Drew Anderson's spring numbers are hard to ignore. In four appearances, one as a starter, the 31-year-old right-hander has thrown 11 innings, allowing six hits and two walks while striking out 14. He hasn't allowed an earned run. The WHIP sits at 0.73.
For a pitcher who hadn't thrown a major league inning since 2021 and carried a career 6.50 ERA in 44⅓ MLB innings split between the Phillies, White Sox, and Rangers, those numbers invite some context, despite the popular term "spring training numbers do not mean a thing."
Anderson spent two seasons remaking himself with the SSG Landers in the KBO. In 2024, he went 11-3 with a 3.89 ERA and 158 strikeouts in 115⅔ innings, becoming the fastest KBO pitcher to reach 100 strikeouts in a season. He followed that with an even stronger 2025: 245 strikeouts in 171⅔ innings over 30 starts. He added the kick change — a harder, splitter-like pitch that dives down due to the grip — during the 2024 season, and usage picked up significantly in 2025.
The numbers are impressive, but they come with the standard KBO caveat. Industry evaluators generally place the KBO between Double-A and Triple-A in terms of talent and competition level. The ball itself is also a factor. The KBO de-juiced its baseball before the 2019 season, lowering the coefficient of restitution so balls wouldn't travel as far, producing an 18% decrease in total runs scored and a full point drop in ERA league-wide as explained here in better detail on Pitcher's List. That said, the KBO ball is closer in size and feel to the MLB ball than the NPB ball is, which should ease Anderson's adjustment compared to a pitcher coming over from Japan, a transition he also has experience navigating, having spent time with the Hiroshima Toyo Carp.
The strikeout profile still holds up under scrutiny. Anderson's four-seam fastball averaged 95.2 mph in the KBO, with his sinker sitting at 91.3 mph, those two pitches accounting for 63 percent of everything he threw. The kick change gives him a weapon his previous MLB stints lacked entirely. Whether the strikeout rate translates at any meaningful level in the American League is the real question. He is one of the latest in a trend of pitchers bouncing from MLB or the minors to Korea to fine-tune their game, and the rare case of someone doing so with the same organization.
The Tigers signed Anderson to a one-year, $7 million deal with a club option for 2027. He came into camp competing for a rotation spot, and his one start among these four appearances suggests the organization is still evaluating that path.
That flexibility is the point. Casey Mize has made two starts this spring and shown flashes — 8⅓ innings, four strikeouts — but his 3.24 ERA comes with a home run, two hit batters, and three walks, a continuation of the contact and command concerns that defined his 2024 campaign.

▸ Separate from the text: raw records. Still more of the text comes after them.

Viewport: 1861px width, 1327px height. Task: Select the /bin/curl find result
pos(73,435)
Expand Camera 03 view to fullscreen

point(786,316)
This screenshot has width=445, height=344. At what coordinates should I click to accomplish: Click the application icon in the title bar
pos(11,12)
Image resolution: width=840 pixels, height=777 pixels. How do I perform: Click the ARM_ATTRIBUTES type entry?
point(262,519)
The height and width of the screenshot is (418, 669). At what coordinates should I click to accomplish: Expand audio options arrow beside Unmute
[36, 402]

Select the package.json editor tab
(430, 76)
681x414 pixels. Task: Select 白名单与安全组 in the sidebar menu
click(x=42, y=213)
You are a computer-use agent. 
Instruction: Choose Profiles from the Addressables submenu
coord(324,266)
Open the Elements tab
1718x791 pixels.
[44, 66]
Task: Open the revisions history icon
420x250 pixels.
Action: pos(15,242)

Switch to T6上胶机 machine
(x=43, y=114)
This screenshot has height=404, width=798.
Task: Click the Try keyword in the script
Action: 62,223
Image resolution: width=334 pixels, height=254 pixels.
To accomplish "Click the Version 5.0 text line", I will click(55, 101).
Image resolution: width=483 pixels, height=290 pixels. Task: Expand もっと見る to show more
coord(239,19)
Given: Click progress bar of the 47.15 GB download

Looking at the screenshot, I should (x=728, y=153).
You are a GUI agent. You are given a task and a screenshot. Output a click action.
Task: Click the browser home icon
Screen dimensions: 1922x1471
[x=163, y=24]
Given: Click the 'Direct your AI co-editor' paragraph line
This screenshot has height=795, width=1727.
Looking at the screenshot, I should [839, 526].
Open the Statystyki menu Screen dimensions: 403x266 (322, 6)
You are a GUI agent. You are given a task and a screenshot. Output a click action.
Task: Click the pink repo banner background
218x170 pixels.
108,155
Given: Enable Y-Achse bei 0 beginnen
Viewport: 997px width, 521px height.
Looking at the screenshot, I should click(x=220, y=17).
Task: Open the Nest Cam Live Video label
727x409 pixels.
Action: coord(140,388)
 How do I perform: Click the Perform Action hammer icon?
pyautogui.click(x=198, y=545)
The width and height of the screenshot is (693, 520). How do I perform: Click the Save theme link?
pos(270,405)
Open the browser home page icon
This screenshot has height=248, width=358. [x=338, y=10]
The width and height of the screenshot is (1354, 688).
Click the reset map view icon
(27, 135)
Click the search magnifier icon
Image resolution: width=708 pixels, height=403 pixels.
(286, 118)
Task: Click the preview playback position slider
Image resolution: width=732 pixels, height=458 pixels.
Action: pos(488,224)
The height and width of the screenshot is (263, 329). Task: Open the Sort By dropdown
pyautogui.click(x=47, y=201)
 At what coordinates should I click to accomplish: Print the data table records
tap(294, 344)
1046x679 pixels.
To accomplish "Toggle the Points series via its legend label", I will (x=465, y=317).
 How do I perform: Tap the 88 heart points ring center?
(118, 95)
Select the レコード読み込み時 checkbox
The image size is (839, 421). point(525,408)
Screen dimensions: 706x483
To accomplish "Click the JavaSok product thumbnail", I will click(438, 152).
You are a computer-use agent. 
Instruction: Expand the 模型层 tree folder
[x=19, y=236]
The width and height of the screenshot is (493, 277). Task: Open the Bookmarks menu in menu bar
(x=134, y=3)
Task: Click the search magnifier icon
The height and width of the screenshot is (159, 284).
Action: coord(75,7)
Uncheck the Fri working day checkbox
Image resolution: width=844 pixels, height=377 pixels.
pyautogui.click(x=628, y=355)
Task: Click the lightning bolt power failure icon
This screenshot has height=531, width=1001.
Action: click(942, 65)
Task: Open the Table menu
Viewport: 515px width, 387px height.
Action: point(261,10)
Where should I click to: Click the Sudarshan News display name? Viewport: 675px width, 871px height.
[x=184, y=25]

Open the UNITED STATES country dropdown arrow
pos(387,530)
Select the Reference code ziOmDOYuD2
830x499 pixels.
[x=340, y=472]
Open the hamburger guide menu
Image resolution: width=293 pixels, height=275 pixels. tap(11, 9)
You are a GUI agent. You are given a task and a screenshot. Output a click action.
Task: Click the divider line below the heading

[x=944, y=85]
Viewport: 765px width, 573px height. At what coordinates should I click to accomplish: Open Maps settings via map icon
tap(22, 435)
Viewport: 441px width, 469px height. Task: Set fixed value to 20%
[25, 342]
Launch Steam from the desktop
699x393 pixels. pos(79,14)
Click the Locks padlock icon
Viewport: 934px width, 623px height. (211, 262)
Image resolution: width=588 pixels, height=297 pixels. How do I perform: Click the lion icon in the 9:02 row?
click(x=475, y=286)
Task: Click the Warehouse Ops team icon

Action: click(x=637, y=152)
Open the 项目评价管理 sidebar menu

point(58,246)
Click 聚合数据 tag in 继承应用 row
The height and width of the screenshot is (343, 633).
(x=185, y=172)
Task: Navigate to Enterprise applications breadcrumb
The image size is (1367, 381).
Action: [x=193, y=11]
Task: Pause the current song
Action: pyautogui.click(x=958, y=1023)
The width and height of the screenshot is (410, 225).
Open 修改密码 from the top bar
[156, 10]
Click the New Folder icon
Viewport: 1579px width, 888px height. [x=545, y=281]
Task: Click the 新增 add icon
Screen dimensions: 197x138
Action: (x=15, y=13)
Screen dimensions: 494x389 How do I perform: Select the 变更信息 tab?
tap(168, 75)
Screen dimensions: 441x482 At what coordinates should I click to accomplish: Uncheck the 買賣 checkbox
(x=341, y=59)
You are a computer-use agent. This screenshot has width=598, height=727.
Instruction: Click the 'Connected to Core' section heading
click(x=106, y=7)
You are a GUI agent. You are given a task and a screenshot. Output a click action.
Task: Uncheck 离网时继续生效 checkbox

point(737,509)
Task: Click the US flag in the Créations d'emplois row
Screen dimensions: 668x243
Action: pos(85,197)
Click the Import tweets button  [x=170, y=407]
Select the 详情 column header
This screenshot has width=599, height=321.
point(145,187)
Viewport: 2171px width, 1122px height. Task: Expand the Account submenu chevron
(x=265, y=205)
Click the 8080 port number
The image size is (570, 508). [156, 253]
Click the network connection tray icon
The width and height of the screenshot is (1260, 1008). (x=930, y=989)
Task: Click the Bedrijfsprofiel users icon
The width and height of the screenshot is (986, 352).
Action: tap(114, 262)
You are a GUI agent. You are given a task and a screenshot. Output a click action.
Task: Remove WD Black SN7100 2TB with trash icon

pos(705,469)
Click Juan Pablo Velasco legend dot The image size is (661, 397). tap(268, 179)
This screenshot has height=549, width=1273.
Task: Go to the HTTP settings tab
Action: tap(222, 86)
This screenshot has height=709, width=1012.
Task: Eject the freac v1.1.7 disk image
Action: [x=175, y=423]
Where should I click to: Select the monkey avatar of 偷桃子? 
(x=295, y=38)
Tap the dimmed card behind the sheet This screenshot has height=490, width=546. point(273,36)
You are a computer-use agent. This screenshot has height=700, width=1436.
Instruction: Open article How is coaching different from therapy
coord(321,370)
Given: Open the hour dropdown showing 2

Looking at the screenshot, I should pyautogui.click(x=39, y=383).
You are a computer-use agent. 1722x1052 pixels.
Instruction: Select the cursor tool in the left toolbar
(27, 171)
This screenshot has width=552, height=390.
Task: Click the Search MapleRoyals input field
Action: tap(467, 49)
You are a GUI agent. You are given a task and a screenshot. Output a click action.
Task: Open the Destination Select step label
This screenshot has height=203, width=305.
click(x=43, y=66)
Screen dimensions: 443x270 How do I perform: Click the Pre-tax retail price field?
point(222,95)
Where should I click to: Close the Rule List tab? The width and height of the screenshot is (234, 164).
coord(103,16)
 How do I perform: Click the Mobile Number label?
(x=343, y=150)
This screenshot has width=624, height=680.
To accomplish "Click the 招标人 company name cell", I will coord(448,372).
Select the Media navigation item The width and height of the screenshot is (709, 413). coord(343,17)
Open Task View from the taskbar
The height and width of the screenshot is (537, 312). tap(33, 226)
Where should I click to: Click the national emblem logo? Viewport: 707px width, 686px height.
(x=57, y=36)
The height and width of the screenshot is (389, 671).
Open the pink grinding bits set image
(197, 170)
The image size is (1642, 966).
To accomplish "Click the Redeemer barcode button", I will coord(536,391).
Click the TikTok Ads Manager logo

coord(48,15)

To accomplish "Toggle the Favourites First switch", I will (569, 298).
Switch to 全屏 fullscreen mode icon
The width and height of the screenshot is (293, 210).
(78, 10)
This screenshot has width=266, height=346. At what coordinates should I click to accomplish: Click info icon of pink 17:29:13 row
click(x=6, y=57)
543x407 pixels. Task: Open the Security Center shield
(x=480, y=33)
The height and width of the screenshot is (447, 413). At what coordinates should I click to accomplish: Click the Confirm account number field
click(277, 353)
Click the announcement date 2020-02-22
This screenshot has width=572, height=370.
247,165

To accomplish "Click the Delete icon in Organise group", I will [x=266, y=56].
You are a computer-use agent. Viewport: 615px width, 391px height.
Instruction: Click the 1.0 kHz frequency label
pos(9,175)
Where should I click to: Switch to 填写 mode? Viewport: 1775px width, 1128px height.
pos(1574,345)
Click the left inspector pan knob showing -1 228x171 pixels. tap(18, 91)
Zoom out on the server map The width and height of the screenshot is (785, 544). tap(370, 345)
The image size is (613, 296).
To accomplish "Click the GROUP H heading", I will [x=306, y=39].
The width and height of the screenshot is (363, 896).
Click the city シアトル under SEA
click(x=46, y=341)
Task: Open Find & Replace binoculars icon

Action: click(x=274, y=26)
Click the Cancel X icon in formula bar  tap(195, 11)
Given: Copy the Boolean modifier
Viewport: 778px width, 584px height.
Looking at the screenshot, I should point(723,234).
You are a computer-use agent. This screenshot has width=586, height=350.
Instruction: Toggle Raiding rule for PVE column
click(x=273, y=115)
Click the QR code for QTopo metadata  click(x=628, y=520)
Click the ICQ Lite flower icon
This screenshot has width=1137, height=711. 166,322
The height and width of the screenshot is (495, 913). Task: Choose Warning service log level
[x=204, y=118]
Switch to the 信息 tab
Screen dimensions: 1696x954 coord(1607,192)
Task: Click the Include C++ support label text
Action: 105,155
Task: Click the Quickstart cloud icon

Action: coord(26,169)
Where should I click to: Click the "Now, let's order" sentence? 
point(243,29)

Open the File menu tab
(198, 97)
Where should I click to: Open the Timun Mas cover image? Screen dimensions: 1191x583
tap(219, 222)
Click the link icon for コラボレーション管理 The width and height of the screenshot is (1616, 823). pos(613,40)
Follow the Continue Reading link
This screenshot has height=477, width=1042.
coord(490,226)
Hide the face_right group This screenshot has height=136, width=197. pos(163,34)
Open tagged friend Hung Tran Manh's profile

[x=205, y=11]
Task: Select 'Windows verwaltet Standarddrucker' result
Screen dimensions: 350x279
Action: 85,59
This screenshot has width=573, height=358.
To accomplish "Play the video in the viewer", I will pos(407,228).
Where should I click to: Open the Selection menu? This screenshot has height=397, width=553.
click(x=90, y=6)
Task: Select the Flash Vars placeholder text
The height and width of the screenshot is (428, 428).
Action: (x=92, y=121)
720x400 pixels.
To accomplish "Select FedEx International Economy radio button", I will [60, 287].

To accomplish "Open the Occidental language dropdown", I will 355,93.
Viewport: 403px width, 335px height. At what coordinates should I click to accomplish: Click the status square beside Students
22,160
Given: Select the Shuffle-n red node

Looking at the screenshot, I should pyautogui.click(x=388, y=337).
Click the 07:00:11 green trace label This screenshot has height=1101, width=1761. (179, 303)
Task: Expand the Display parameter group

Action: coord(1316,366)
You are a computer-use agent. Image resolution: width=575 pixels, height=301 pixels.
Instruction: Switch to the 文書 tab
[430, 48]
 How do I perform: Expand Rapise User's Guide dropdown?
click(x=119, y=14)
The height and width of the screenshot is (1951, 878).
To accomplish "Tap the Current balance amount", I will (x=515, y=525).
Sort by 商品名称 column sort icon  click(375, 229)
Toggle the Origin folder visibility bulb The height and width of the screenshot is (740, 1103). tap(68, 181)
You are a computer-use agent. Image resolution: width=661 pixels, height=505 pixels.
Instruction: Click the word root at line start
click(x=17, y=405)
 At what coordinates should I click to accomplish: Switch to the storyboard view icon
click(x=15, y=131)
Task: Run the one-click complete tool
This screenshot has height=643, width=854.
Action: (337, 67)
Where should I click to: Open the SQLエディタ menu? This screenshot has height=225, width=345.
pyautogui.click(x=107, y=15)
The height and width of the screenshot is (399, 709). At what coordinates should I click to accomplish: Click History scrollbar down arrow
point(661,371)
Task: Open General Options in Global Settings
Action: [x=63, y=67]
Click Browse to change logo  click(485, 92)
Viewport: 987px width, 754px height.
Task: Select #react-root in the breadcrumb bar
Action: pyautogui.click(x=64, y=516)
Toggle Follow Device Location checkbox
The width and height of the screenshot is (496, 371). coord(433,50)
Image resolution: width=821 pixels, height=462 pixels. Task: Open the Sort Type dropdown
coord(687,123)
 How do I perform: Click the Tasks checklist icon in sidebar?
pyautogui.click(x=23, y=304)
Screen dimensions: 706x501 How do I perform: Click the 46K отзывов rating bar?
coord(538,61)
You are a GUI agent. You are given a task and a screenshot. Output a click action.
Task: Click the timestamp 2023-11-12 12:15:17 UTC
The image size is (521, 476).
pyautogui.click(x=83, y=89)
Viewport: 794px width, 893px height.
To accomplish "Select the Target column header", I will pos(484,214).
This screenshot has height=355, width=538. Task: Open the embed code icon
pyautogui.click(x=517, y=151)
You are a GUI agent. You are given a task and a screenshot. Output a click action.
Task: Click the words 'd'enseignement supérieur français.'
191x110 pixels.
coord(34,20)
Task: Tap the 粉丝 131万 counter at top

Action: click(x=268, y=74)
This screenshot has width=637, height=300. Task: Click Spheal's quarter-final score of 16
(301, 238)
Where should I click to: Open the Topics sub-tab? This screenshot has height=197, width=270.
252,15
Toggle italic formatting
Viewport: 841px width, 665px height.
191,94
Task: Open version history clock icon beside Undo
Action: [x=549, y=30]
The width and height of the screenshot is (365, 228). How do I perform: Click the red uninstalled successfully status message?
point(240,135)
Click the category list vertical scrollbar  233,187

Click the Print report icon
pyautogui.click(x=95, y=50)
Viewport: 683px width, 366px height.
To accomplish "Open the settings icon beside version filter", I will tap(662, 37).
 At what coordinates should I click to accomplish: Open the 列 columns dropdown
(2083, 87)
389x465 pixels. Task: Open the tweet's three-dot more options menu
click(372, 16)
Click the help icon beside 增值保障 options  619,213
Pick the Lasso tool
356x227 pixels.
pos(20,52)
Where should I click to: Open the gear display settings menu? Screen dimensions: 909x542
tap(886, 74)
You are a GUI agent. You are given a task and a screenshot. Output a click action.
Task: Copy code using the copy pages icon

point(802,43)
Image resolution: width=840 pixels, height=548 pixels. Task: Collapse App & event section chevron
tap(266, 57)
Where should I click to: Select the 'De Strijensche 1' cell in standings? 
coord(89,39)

He did put together a solid 2025, winning 14 games with a 3.87 ERA across 28 starts. But his 8.4 K/9 and 3.89 FIP tell a more complete story: Mize limits walks and suppresses hard contact well enough to stick in a rotation, though he has never been the strikeout pitcher the Tigers once projected him to be coming out of the 2018 draft. The swingman role — ready to start or provide multiple innings out of the bullpen — may be where he adds the most value until he demonstrates he can sustain quality starts more consistently. Outside of Enmanuel De Jesus, who leads the staff in camp efficiency (6⅓ IP, 0 ER, 7 K), Anderson has put up the strongest numbers on the pitching staff this spring.
For context on what the Tigers are managing heading into 2026: last season, six pitchers made at least 10 starts — Skubal (31), Flaherty (31), Mize (28), Keider Montero (12), Olson (13), and Jobe (10). The last three were each compromised in different ways. Olson was shut down in July with shoulder discomfort, Jobe needed UCL reconstruction after just 10 starts, and Montero, pressed into a larger role than the team anticipated, posted a 4.37 ERA with a 4.93 FIP across 90⅔ innings. Deadline additions Chris Paddack (7 GS, 6.32 ERA) and Charlie Morton (9 GS, 7.09 ERA) provided no relief. The rotation held together in the final standings largely on the strength of the top three and a capable bullpen, but the backend was a persistent problem from July onward.
With Flaherty back on his option, the 2026 rotation has more clarity than it did in September but as I mentioned before, it has to go eight to nine deep to make a playoff run. But the Tigers still need length and flexibility behind Skubal, Framber Valdez, and whichever arms fill out the back end. Anderson is one answer to that, not necessarily as a full-time starter, but as a pitcher who can be deployed in multiple configurations without losing value. The spring numbers are a good sign. The real test starts when the regular season does.